- Problem -
Among the lines below, the one containing "This screenshot has" opens the range and the one containing "Where should I" closes it. Print that range exactly, without the pictures.

- Information provided -
────────────────────────────────────────

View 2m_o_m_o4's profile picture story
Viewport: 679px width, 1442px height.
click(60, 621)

────────────────────────────────────────

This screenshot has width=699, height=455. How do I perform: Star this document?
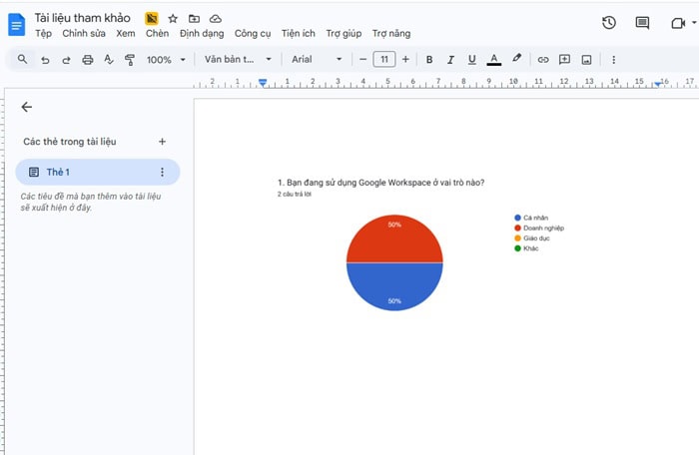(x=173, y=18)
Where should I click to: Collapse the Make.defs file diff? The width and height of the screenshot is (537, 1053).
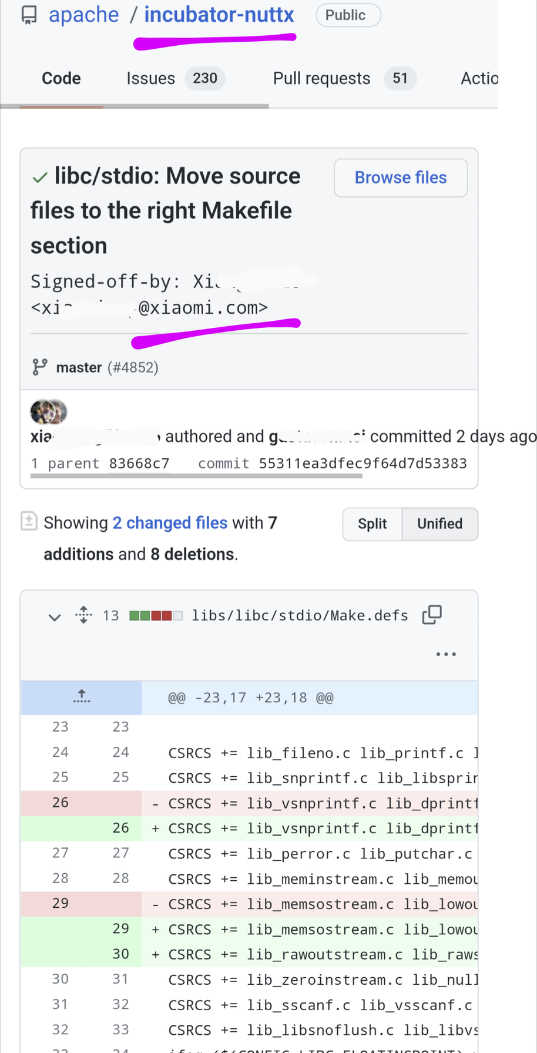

────────────────────────────────────────

- Solved exercise -
This screenshot has width=699, height=455. How do I perform: Star this document?
(x=173, y=18)
Where should I click to: Collapse the Make.defs file diff? The width and height of the screenshot is (537, 1053).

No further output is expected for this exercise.